## Work item
From the first line to the last, repeat the data exactly and drop the pictures.

====

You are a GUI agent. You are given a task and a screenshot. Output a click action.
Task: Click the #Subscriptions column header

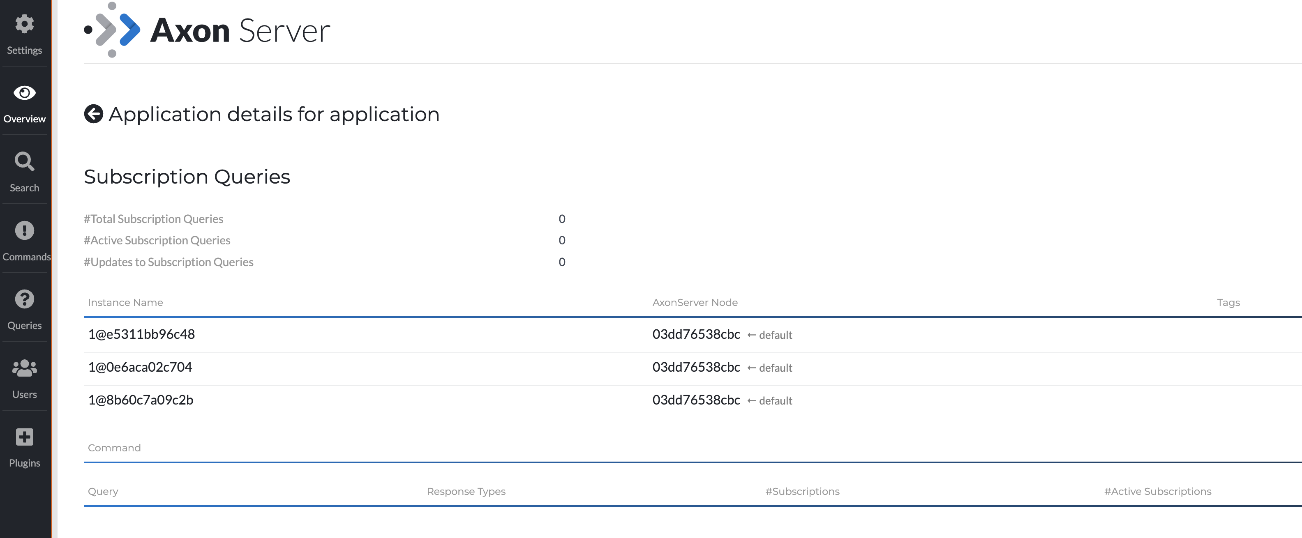point(802,492)

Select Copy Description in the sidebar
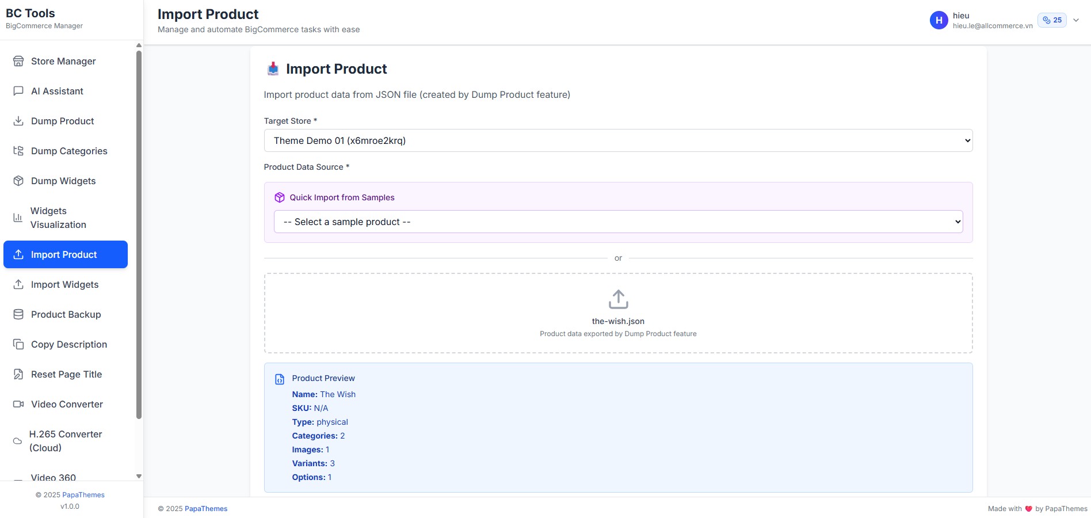click(x=69, y=344)
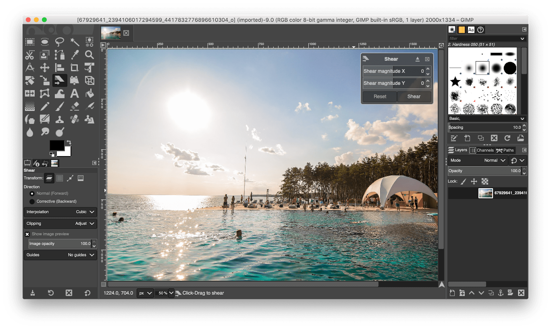
Task: Open the Guides dropdown
Action: [x=60, y=255]
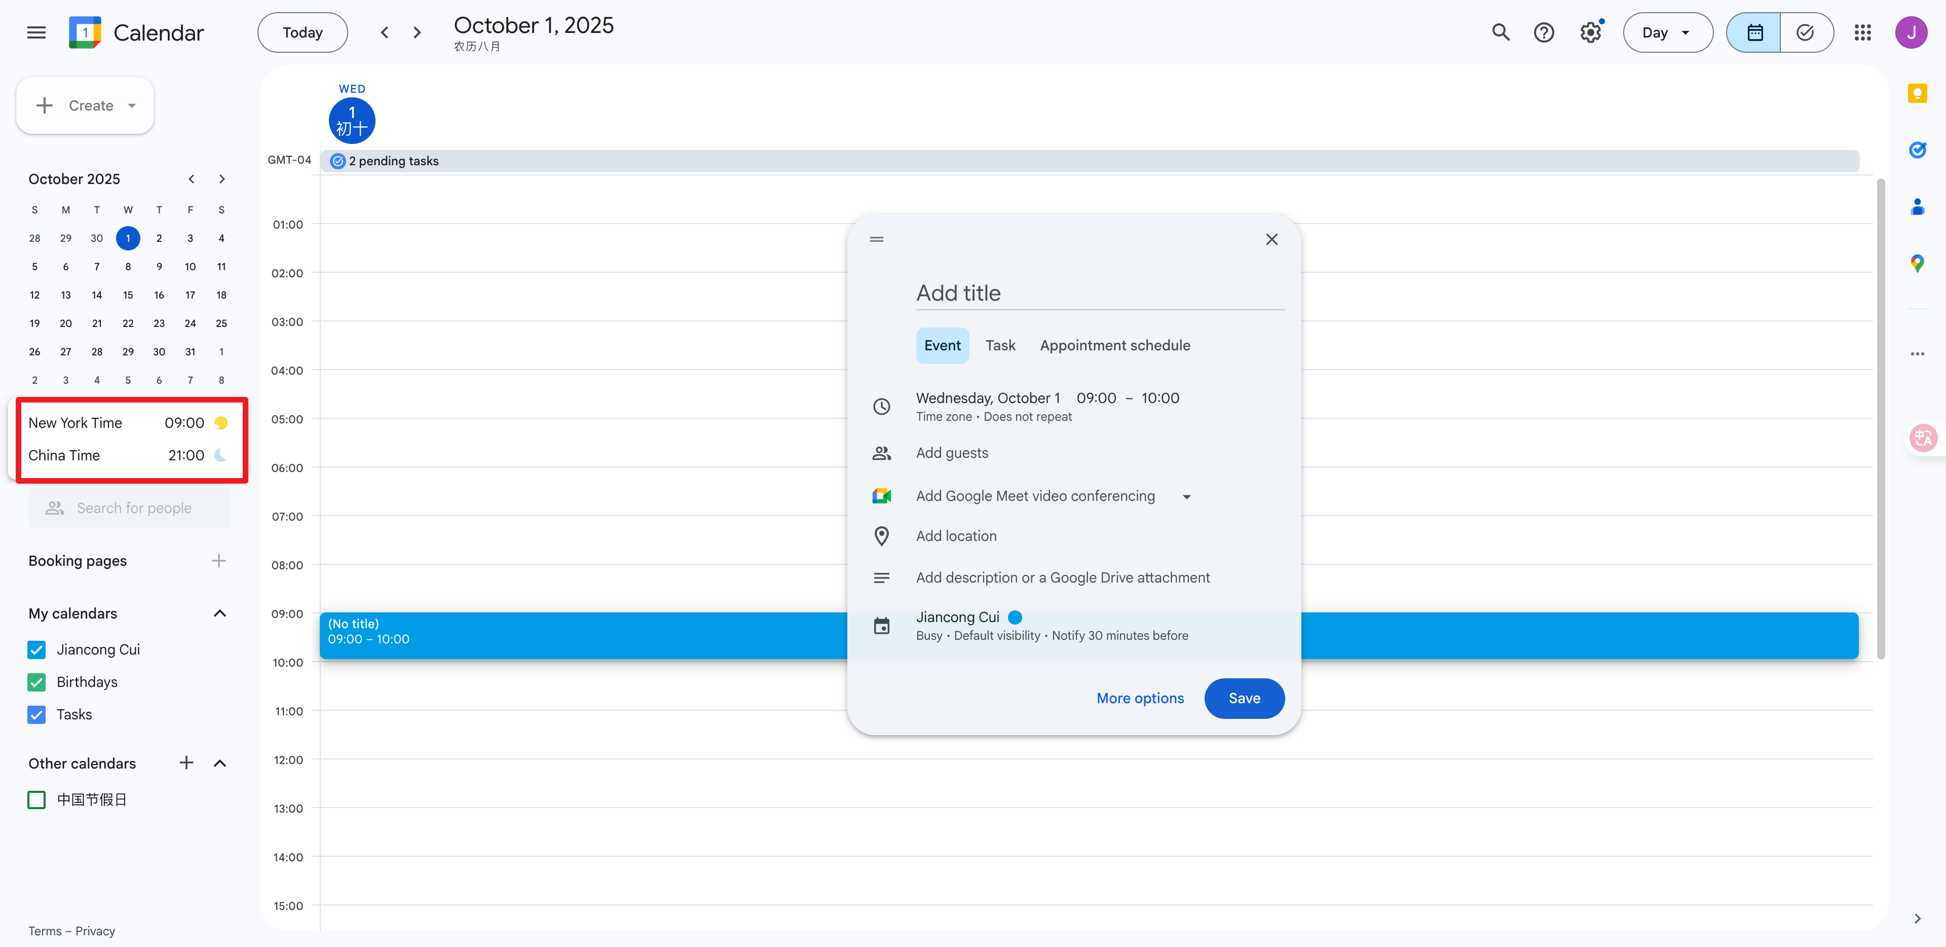Click the blue calendar color dot
This screenshot has width=1946, height=947.
1015,617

====

## Result
You are a GUI agent. You are given a task and a screenshot. Output a click action.
Task: Click the #Subscriptions column header

point(802,492)

Select Copy Description in the sidebar
click(x=69, y=344)
Task: Open the Guides dropdown
Action: [x=60, y=255]
Click the blue calendar color dot
This screenshot has width=1946, height=947.
1015,617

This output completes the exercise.